January 28, 2013
In this digital age, libraries may be seen by many as a dying breed.
Not so, The Pew Internet and American Life Project has found.
Many libraries now offer free computer and Internet access, a service that is almost as important to patrons as checking out books, a recent Pew survey found.
Eighty percent of U.S. residents categorize borrowing books as a “very important” library service, while 77 percent say the same thing about using library computers and Internet services.
“In the past generation, public libraries have reinvented themselves to become technology hubs in order to help their communities access information in all its new forms,” said Pew research analyst Kathryn Zickuhr in a statement.
Of the 2,252 Americans aged 16 and older interviewed by Pew, 53 percent said they would like more eBook selections in their public libraries, and would be likely to check out e-readers already loaded with books — a significant increase from a survey a year ago.
Roughly 69 percent said they would like to be able to try new technology devices through libraries, and 63 percent said they would like to receive customized book and music recommendations from their libraries, much like they would from Amazon.com.
The survey also found library patrons were open to having even more technological options such as:
• Online research services allowing patrons to pose questions and get answers from librarians: 37 percent of those surveyed would “very likely” use an “ask a librarian” type of service, and another 36 percent say they would be “somewhat likely” to do so.
• Apps-based access to library materials and programs: 35 percent of those surveyed would “very likely” use that service and another 28 percent say they would be “somewhat likely” to do so.
• Access to technology “petting zoos” to try out new devices: 35 percent of those surveyed would “very likely” use that service and another 34 percent say they would be “somewhat likely” to do so.
• GPS-navigation apps to help patrons locate material inside library buildings: 34 percent of those surveyed would “very likely” use that service and another 28 percent say they would be “somewhat likely” to do so.
• “Redbox”-style lending machines or kiosks located throughout the community where people can check out books, movies or music without having to go to the library itself: 33 percent of those surveyed would be “very likely” use that service and another 30 percent say they would be “somewhat likely” to do so.
Reaction was mixed when it came to libraries moving printed books to free up space for tech centers, reading rooms and meeting rooms.
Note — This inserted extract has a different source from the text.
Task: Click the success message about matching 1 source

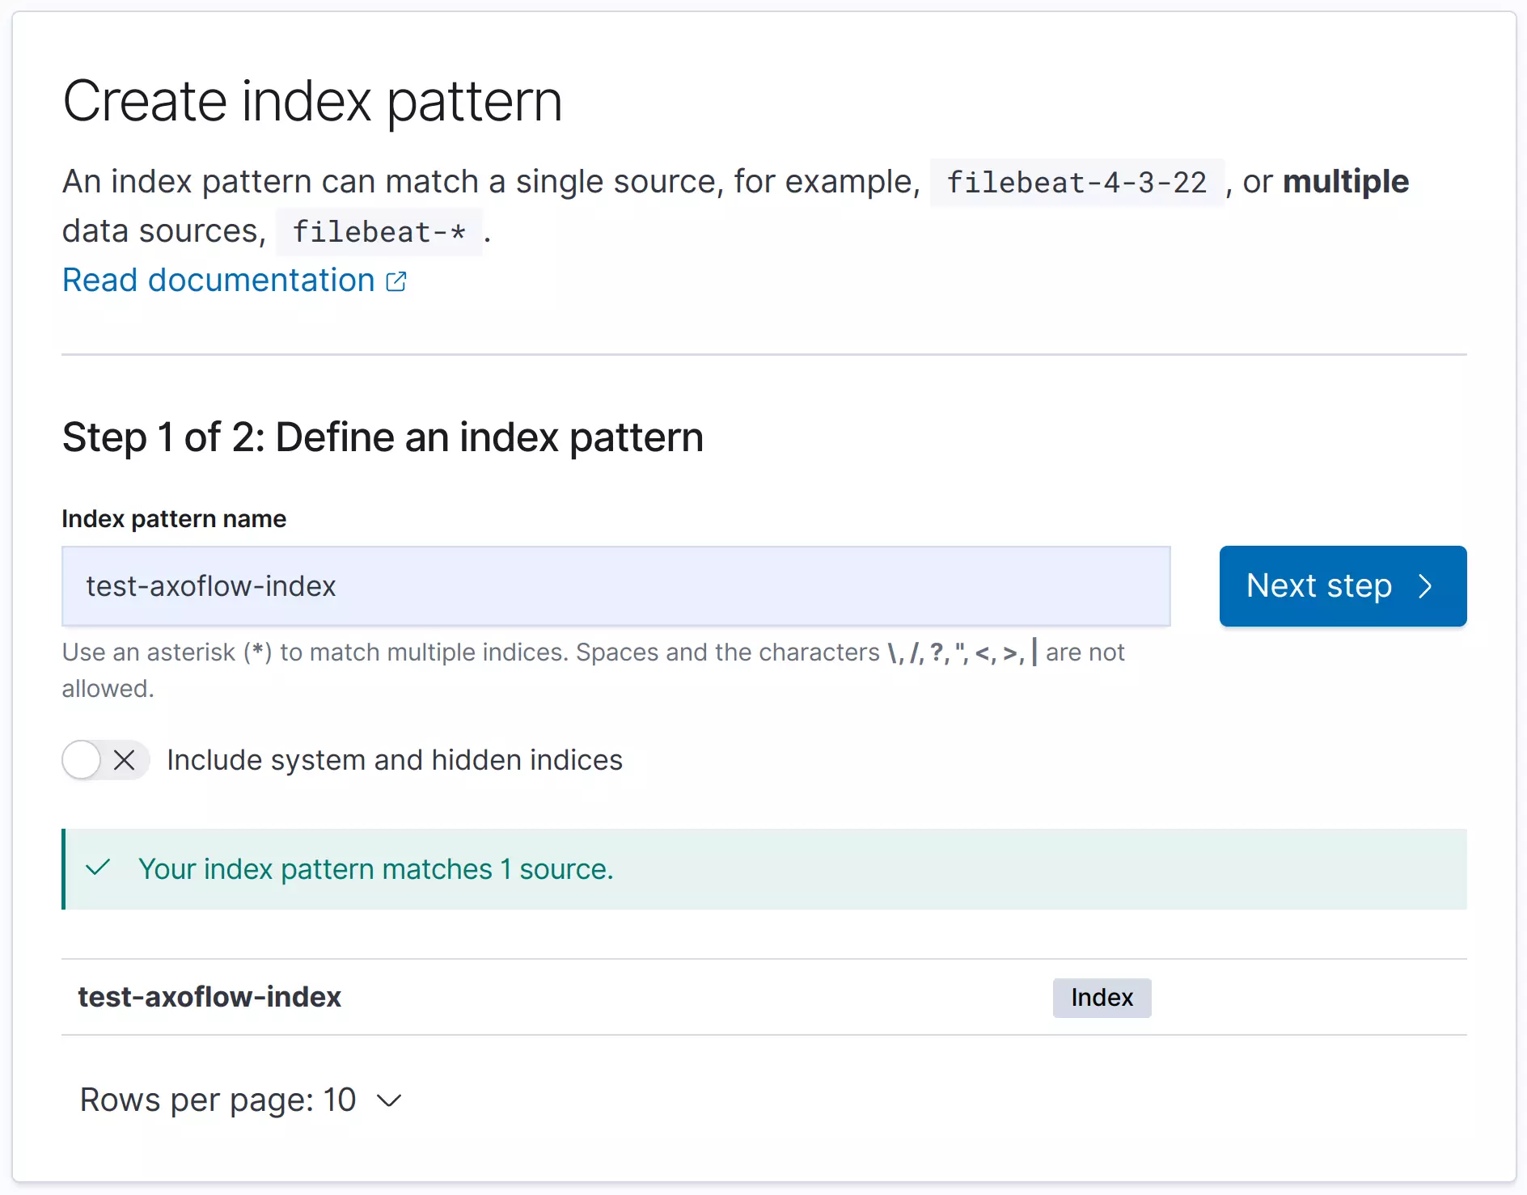Action: [376, 869]
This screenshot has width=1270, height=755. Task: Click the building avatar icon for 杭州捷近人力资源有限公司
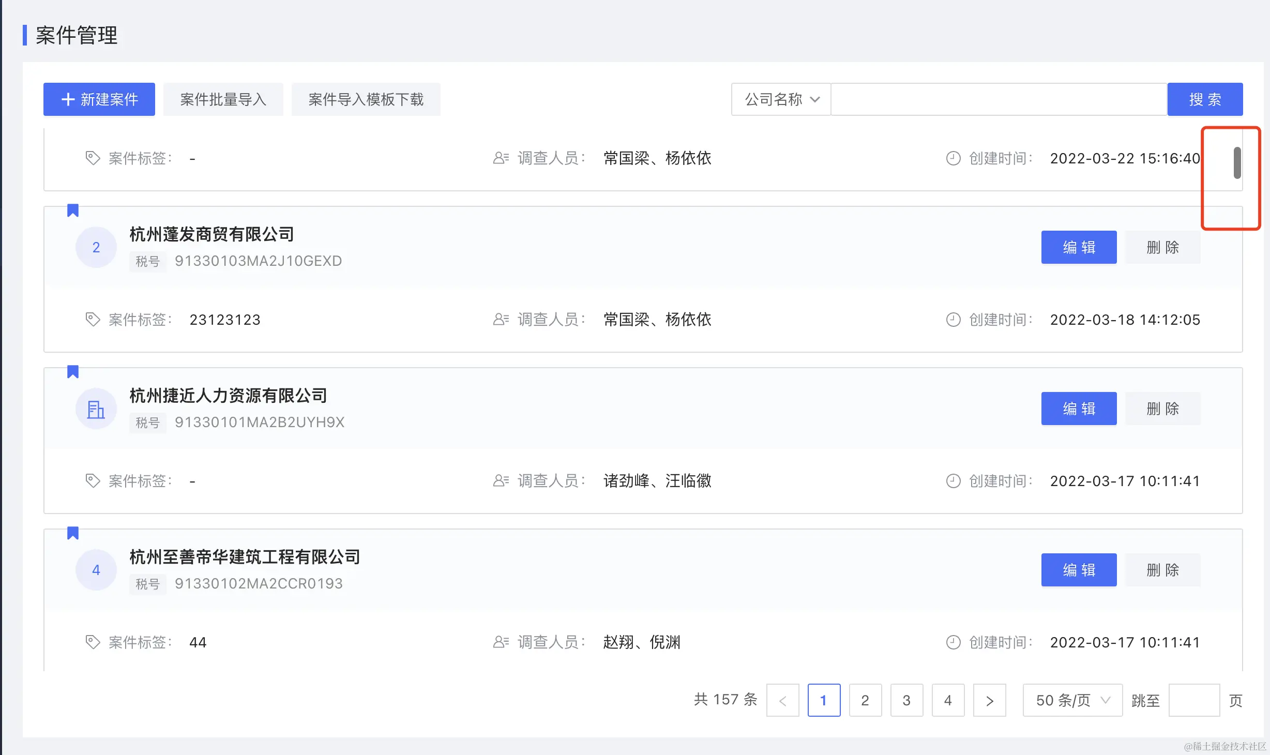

Twenty percent were in favor, 39 percent said maybe and 36 percent were against moving printed books out of public spaces.
Internet use at libraries
Twenty-six percent of those surveyed say they used computers and Internet at the library. Here is what they did on their free Internet access:
• 66 percent of those who used the Internet at a library in the past 12 months did research for school or work.
• 63 percent said they browsed the Internet for fun or to pass the time.
• 54 percent said they used e-mail.
• 47 percent said they got health information.
• 41 percent said they visited government websites or got information about government services.
• 36 percent said they looked for jobs or applied for jobs online.
• 35 percent said they visited social networking sites.
• 26 percent said they downloaded or watched online video.
• 16 percent said they bought a product online.
• 16 percent said they paid bills or did online banking.
• 16 percent said they took an online class or completed an online certification program.